Sampling from the Sherrington-Kirkpatrick Model (problem 15)

Posted Dec 20, 2024

By Almut Roedder

5 min read

In recent years, significant progress has been made in understanding the mixing behavior of Glauber dynamics for Ising models, particularly in the Sherrington-Kirkpatrick (SK) model. Despite the classical Dobrushin-uniqueness condition being too restrictive for this model, recent breakthroughs employing techniques like stochastic localization and spectral analysis have improved the understanding of the fast-mixing regime. In this post, we will discuss these improved mixing bounds for Glauber dynamics in the SK model and the open questions that remain.

Let us start with some preliminaries. Consider the following measure on the hypercube $\{\pm 1\}^n$: $\mu_{J,h}(x) \propto \exp(\frac{1}{2} x^T J x +h^Tx),$ where $\propto$ corresponds to equal up to a normalizing constant. Here, the interaction matrix $J \in \mathbb{R}^{n \times n}$ encodes pairwise interactions between spins, while $h$ represents the influence of an external field. We will particularly focus on $J = \beta W$ being a random matrix with $W \sim GOE(n)$ and inverse temperature $\beta>0$. This model was introduced by Sherrington and Kirkpatrick (Sherrington & Kirkpatrick, 1975) and we refer to it as SK-model. The reader can focus on the case $h=0$. All statements below are with high probability on the disorder $W$.

Glauber Dynamics is an MCMC algorithm which chooses a site $i \in [n]$ uniformly at random and updates the spin according to $\mu$ conditioned on the remaining spins. The dynamics can be represented by the following transition kernel:

\[P(x,y) = \begin{cases} \frac{1}{n}\mu(X_i = y_i \mid X_{-i} = x_{-i}) ,& \text{if } d_H(x,y) = 1\\ 1-\frac{1}{n} \sum_{j=1}^n \mu(X_j \neq x_j \mid X_{-i} = x_{-i}) ,& \text{if } d_H(x,y) = 0\\ 0, &\text{otherwise,} \end{cases}\]

representing the probability of transitioning from $x$ to $y$. Here, $d_H$ denotes the Hamming distance in the hypercube. Mixing in time $T_\epsilon$ means that, regardless of the starting point, the measure of the Markov chain at time $T_\epsilon$ is $\epsilon$-close to its stationary measure $\mu$ with respect to the total variation distance (although other notions of distances can also be used). The reader should think of $\epsilon$ as a small constant.

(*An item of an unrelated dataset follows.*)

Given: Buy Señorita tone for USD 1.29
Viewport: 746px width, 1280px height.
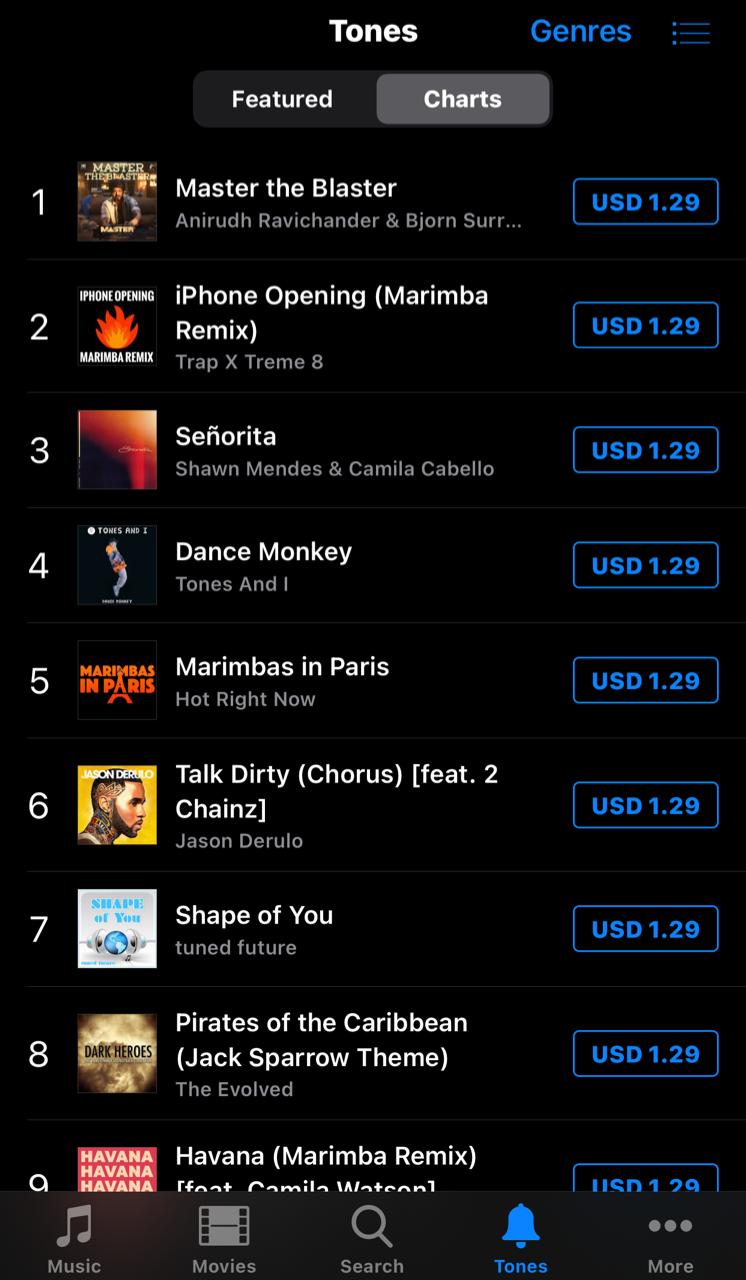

One celebrated and generally sufficient condition of Glauber Dynamics mixing in $O(n\log(n))$ time is the Dobrushin-uniqueness condition (Dobruschin, 1968) which requires $\max_{i}\sum_{j} |J_{ij}|<1$. While this condition is tight for some models (e.g. the Curie-Weiss-model), it only proves fast mixing for very high temperatures ($\beta = O(\frac{1}{\sqrt{n}})$) in the SK-model. In fact, a long standing open problem asked to extend the results above for some $\beta = O(1)$.

Indeed, in recent years, new proof techniques based on stochastic localization schemes have emerged and, when applied to the SK-model, significantly improved the bounds on $\beta$ for guaranteeing fast mixing. Eldan, Koehler and Zeitouni (Eldan et al., 2022) were able to prove the following general (deterministic) spectral condition: As long as

\[\lambda_{\max}(J) -\lambda_{\min}(J) < 1-\delta\]

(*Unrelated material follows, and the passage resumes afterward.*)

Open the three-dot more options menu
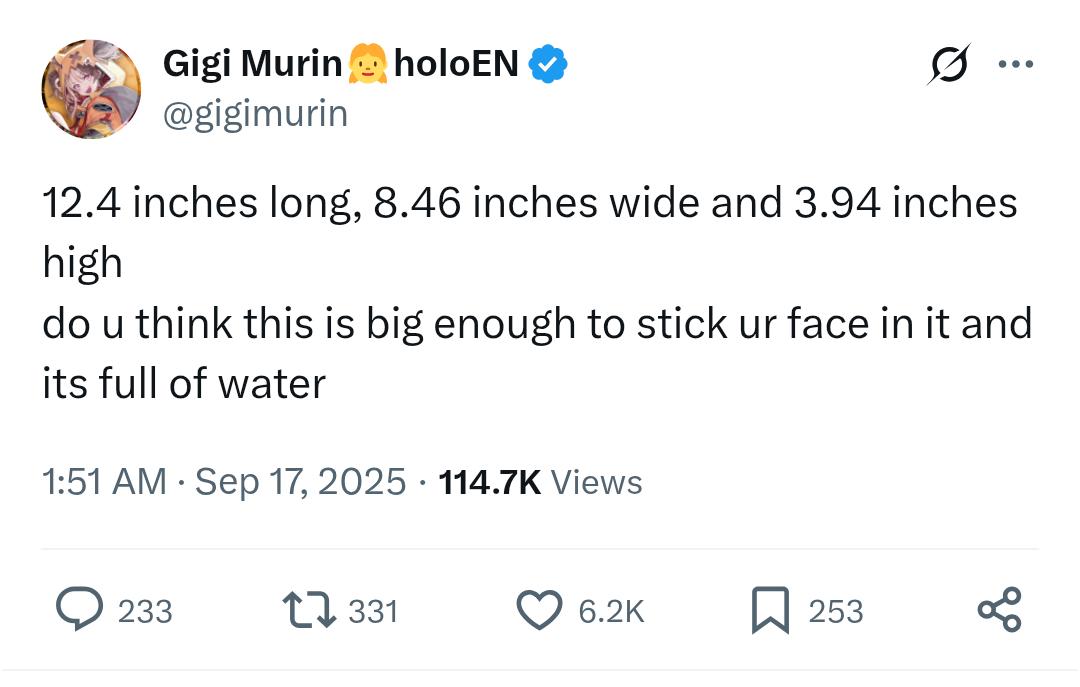 tap(1015, 66)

for some $\delta >0$, then Glauber Dynamics mixes in $O(n^2)$ time with respect to total variation distance (big-O notation may hide constants depending on $\epsilon$). Applied to the SK-model this guarantees fast mixing for inverse temperature $\beta < \frac{1}{4}$.

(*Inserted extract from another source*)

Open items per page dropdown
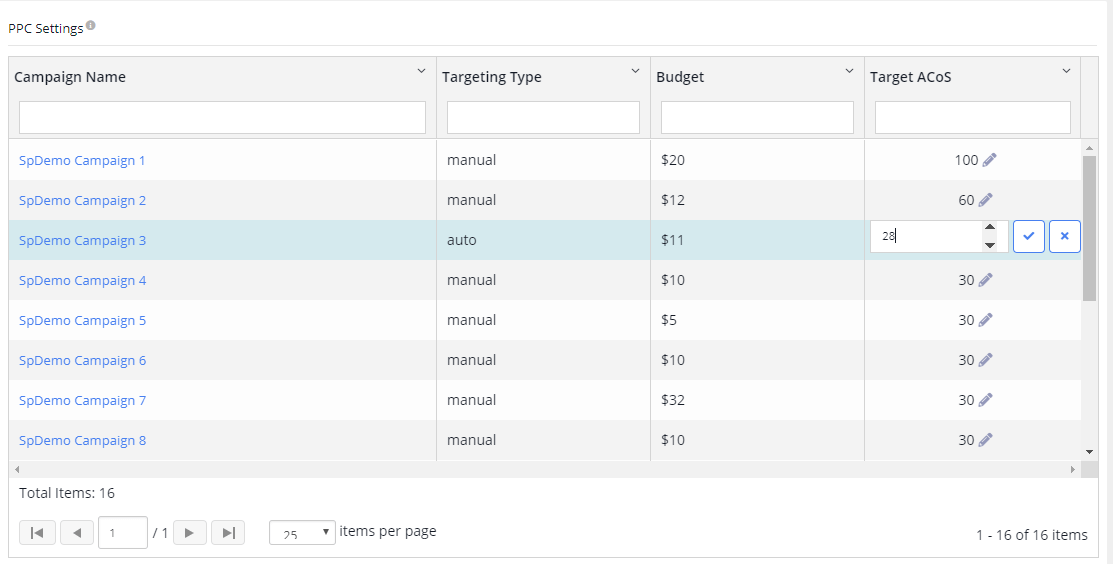This screenshot has width=1113, height=564. (302, 533)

The bound on the width of the spectrum of the Interaction Matrix proves to be tight again in the Curie-Weiss-Model. Moreover, based on the low-degree-conjecture, Kunisky (Kunisky, 2024) gave evidence that no polynomial-time sampling algorithm exists that can succeed in general for all $J$ with $\lambda_{\max}(J) -\lambda_{\min}(J) \leq 1+\delta$. Hence, for improving bounds in the SK-model using spectral analysis, it does not suffice to measure the distance of the largest and the smallest eigenvalue of the interaction matrix, but additional properties of the interaction matrix in the SK model have to be used. One nice example is the symmetry of the spectrum: In contrast to the all-ones-matrix which defines the Curie-Weiss-Interaction matrix, the spectrum of $W$ is almost symmetric around $0$. Anari, Koehler and Vuong (Anari et al., 2024) used exactly this property to improve the bound on $\beta$: When

\[\frac{|\lambda_{\max}(J)|}{|\lambda_{\min}(J)|} = 1 + o(1),\]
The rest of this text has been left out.